Having no control over such realms translates into not being able to virtualize runtime security in a truly safe manner.
The more complicated variant of same origin realms to defend against is popups.
Therefore, it would be very helpful if the browser would offer some opt-in APIs to limit the access popups of same-origin may have with the protected realm of the app, so that untrusted code within it won’t be able to create a new popup and grab access to its WindowProxy and the capabilities it shares.

An excellent example of that is the implementation of no-opener-allow-popups which was addressed by #10373, only that instead of focusing only on limiting the relationship with the opener, we’d like to introduce the other half of this which is to limit the relationship with the openee.

To be more specific:

• #10373 allows a page that was opened to sever its two-way relationship with its opener (given the openee is protected via no-opener-allow-popups), which means:
  • opener will have access to a closed cross-origin-like WindowProxy (even if it represents a same-origin WindowProxy)
  • the opened page won't have sync (scripting) access to its opener (window.opener=={null/closed WindowProxy})
• However, what's missing is the reverse side of this, where the page that's protected with no-opener-allow-popups isn't the openee, but rather the opener, resulting in a current state where:
  • opener can still have sync access to capabilities provided by a same-origin WindowProxy of a popup it opened
  • openee that was opened by the protected opener can still have access to its protected opener (window.opener!={null/closed WindowProxy})

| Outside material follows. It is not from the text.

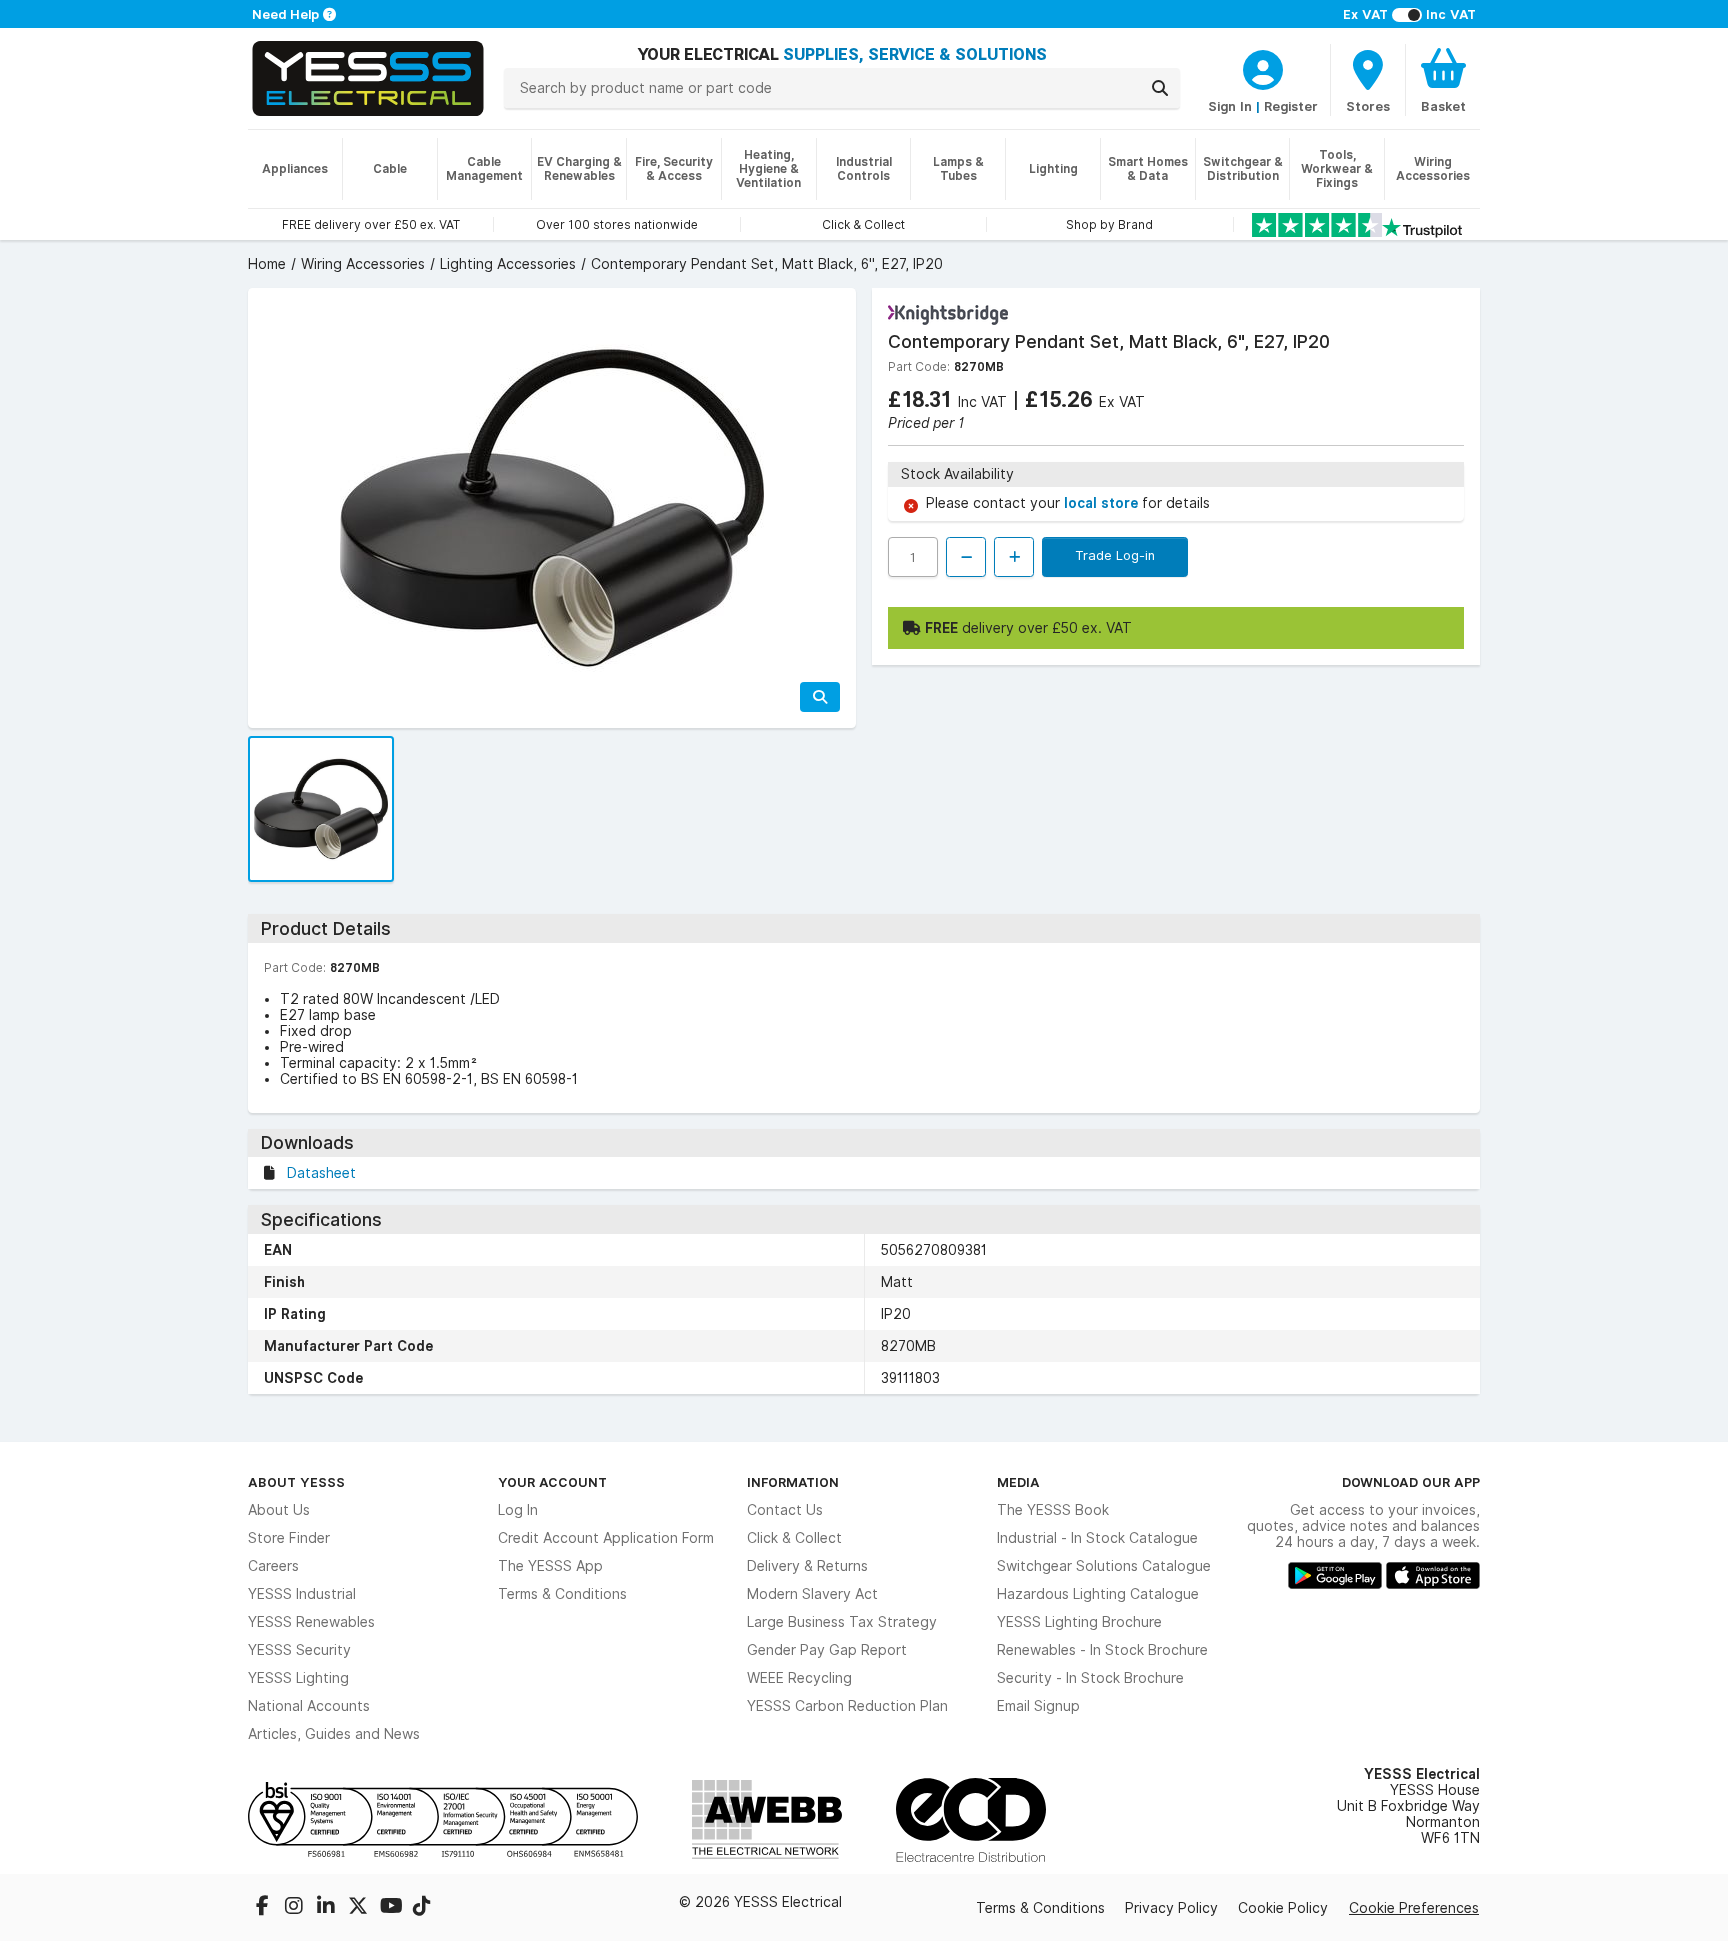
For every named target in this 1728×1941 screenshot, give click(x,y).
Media (1018, 1482)
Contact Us (785, 1510)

What solutions exist today?

There are no solutions today to solve this AFAIK.

How would you solve it?

By adding a no-opener value to the Cross-Origin-Opener-Policy header, that would include both the value provided by no-opener-allow-popups and would also mimic its behaviour to apply similar protection to a protected opener, thus protecting both openers and openees that wish to have the protection that the no-opener-allow-popups feature provides.

Anything else?

No Response

[weizman]

This is basically to continue and build off of @yoavweiss's #10373 (cc @camillelamy @arturjanc @ddworken)

[domenic]

What solutions exist today?

There are no solutions today to solve this AFAIK.

Isn't the solution today to use the noopener feature of window.open()?

[weizman]

That's true for when you trust the code that performs such action, but the context here is for untrusted code that runs within the page, for which we'd like to introduce a solution that forces this behaviour on the web page (as an opt-in), so that such untrusted code won't be able to form new same origin realms nor access powerful capabilities/APIs they leak.

[annevk]

This seems reasonable to add to me. It's also why we have both same-origin and same-origin-allow-popups today.